LISTED RECORDS
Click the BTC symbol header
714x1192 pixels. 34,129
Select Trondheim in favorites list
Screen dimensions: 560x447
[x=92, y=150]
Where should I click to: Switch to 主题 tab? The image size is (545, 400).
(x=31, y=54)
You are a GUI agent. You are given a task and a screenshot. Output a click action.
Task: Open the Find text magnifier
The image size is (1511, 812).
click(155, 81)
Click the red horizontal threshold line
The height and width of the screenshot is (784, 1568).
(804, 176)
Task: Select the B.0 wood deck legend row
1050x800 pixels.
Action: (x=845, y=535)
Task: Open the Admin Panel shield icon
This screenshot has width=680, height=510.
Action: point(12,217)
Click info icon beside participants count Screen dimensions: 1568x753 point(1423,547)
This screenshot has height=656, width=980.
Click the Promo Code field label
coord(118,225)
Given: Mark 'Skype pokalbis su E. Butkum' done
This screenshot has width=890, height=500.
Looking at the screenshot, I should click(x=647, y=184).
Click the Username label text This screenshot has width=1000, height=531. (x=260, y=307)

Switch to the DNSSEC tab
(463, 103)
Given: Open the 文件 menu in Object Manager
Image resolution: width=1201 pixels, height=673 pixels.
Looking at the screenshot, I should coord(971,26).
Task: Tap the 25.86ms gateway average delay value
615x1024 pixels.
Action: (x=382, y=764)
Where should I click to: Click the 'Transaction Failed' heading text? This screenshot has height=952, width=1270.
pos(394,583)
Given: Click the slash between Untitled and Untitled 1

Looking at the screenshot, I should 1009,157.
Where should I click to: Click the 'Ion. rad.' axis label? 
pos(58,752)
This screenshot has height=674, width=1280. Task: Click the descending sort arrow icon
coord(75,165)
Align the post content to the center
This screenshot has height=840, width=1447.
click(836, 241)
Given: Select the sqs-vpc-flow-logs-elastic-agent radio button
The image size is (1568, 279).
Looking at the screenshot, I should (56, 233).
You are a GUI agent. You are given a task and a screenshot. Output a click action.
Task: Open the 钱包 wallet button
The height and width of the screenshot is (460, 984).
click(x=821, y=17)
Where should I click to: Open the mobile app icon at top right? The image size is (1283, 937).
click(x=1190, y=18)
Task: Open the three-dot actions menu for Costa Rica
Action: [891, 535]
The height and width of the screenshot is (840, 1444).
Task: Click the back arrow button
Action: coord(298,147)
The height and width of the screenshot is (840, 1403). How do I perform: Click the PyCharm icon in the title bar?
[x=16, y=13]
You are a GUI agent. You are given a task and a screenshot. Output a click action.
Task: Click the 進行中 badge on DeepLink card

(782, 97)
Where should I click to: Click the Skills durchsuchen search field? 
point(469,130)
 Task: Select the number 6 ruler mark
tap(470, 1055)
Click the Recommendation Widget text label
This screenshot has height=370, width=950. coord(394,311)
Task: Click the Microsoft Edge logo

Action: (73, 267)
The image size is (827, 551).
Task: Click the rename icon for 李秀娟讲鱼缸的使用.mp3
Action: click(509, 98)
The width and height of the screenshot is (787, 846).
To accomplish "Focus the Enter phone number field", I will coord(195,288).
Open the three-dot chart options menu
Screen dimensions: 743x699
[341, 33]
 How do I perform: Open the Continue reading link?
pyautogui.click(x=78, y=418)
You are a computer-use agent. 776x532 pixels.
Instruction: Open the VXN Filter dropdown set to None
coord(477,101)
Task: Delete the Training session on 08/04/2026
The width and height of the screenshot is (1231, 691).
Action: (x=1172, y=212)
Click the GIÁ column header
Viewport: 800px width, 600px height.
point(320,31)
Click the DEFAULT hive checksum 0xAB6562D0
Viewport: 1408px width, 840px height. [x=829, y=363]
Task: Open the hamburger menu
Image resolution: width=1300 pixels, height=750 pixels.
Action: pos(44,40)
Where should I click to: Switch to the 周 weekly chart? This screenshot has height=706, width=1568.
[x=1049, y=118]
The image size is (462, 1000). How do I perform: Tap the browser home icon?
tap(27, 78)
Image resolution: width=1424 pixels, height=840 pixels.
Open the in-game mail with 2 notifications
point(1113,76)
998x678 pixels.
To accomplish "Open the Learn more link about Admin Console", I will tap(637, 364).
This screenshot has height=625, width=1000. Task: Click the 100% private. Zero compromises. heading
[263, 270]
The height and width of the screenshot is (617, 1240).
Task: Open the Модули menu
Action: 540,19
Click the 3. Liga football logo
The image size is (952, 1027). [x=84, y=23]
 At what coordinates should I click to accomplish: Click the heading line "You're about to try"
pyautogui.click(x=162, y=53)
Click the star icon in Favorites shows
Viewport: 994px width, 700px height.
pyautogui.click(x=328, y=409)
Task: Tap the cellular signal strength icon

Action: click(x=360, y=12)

SET TASK
Identify every line of the records that contains the word "Where" and copy each of those lines. Case counts.

OUTPUT BELOW
Where should I click to: Switch to 主题 tab? The image size is (545, 400).
Where should I click to: Click the 'Transaction Failed' heading text? This screenshot has height=952, width=1270.
Where should I click to: Click the 'Ion. rad.' axis label? 
Where should I click to: Open the mobile app icon at top right? The image size is (1283, 937).
Where should I click to: Click the Skills durchsuchen search field? 
Where should I click to: Switch to the 周 weekly chart? This screenshot has height=706, width=1568.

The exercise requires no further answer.